# Activities:
1) Reproduce the stretch of the Nablus Library text from "Other information" through "an audiovisual room.", word for word.
2) For each statement below, answer yes or no according to the Nablus Library text, and quote the words from the text that decide it.
(a) The library building was first built to serve as a library.
(b) Nablus Library stayed open during the First Intifada.
(c) The library opened a children's department in the late 1990s.
3) Resume the Nablus Library text, starting after its last sentence.

- 32°13′19″N 35°15′25″E﻿ / ﻿32.22199370472764°N 35.25706469923608°E
- Location: Nablus, Palestine
- Type: Public library
- Established: 1960

Collection
- Size: 8,000 book

Other information
- Website: www.nablus.org/index.php/ar/

= Nablus Library =

Public library in Nablus, West Bank, Palestine

Nablus Library is the oldest and largest public library in the West Bank, Palestine. The library was established by the municipality of Nablus with aid from the Jordanian government in 1960. The building itself is a 19th-century Ottoman-era structure, which was a café in its former life. Surrounding the library building is a garden, used as a community space for lectures and events. During the First Intifada, while most schools and universities in the West Bank were shuttered, Nablus Library remained open. In the late 1990s, the library opened a children's department for the first time. As of late 2013, the library was constructing an audiovisual room.

# Provided material:
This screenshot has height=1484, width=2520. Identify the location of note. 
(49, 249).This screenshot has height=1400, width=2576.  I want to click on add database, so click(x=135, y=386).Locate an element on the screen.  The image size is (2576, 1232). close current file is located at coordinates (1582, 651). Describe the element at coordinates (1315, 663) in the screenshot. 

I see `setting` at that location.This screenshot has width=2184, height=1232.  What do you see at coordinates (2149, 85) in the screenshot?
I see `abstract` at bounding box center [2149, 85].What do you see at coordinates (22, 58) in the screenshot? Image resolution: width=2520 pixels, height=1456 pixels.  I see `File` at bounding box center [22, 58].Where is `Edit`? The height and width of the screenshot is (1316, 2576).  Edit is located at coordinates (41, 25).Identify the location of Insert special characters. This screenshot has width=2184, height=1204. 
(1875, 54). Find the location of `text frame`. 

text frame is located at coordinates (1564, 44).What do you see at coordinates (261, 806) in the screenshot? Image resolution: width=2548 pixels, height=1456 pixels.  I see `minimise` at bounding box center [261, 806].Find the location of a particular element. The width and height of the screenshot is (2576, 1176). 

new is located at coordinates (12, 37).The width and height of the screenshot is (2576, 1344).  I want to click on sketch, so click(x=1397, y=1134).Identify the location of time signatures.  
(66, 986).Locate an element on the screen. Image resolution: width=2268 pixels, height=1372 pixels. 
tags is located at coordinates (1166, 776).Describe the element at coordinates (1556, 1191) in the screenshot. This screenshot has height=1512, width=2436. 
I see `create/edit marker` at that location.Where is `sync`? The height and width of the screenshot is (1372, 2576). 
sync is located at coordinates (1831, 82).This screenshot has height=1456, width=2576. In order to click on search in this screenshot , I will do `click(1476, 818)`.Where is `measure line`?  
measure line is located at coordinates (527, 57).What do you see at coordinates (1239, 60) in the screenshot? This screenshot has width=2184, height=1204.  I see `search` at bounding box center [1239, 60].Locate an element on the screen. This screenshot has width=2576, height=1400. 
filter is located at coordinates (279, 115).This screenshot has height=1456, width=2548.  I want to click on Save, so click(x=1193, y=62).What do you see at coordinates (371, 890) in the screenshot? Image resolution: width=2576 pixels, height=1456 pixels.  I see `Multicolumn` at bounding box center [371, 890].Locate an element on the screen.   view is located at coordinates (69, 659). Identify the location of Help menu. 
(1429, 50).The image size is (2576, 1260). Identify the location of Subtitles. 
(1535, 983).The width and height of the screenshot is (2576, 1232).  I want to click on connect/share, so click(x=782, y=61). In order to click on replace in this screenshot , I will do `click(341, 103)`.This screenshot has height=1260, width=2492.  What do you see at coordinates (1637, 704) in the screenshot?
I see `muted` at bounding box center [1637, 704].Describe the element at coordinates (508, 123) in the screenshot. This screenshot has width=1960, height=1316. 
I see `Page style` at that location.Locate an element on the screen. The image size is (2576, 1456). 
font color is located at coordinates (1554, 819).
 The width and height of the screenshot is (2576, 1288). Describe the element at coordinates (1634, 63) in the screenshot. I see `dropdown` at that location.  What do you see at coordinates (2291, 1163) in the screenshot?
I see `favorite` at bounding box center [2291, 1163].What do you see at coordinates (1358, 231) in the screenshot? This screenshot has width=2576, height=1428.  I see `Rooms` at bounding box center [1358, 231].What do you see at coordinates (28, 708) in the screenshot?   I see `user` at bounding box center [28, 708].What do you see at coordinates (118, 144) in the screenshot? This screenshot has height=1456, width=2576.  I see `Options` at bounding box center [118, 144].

# Answers by task:
1)
Other information
- Website: www.nablus.org/index.php/ar/

= Nablus Library =

Public library in Nablus, West Bank, Palestine

Nablus Library is the oldest and largest public library in the West Bank, Palestine. The library was established by the municipality of Nablus with aid from the Jordanian government in 1960. The building itself is a 19th-century Ottoman-era structure, which was a café in its former life. Surrounding the library building is a garden, used as a community space for lectures and events. During the First Intifada, while most schools and universities in the West Bank were shuttered, Nablus Library remained open. In the late 1990s, the library opened a children's department for the first time. As of late 2013, the library was constructing an audiovisual room.

2)
(a) No: "The building itself is a 19th-century Ottoman-era structure, which was a café in its former life."
(b) Yes: "During the First Intifada, while most schools and universities in the West Bank were shuttered, Nablus Library remained open."
(c) Yes: "In the late 1990s, the library opened a children's department for the first time."

3)
Nablus Library's circulating collection includes some 80,000 books, most of which are in Arabic. Besides the circulating collection, Nablus Library also houses several significant archival collections, including the so-called Prisoner's Section, an archive of materials made and used by Palestinian prisoners held in Israeli jails between 1975 and 1995, as well as the personal collection of Qadri Tuqan, a Nablusi educator and one of the founders of An-Najah College, now An-Najah National University. Other collections include Palestinian newspapers dating back to the 1920s, as well as a collection of sharia court documents from northern Palestine spanning the length of the Mandate Period. Nablus Library also houses doctoral theses donated by students from An-Najah National University.

In 2000 Nablus Library claimed to have about 500 visitors per day and 300 books lent out per day. According to the International Federation of Library Associations and Institutions, in 2000 the library had 27 employees, 4 of which were educated in library science. Today the library has 46 employees.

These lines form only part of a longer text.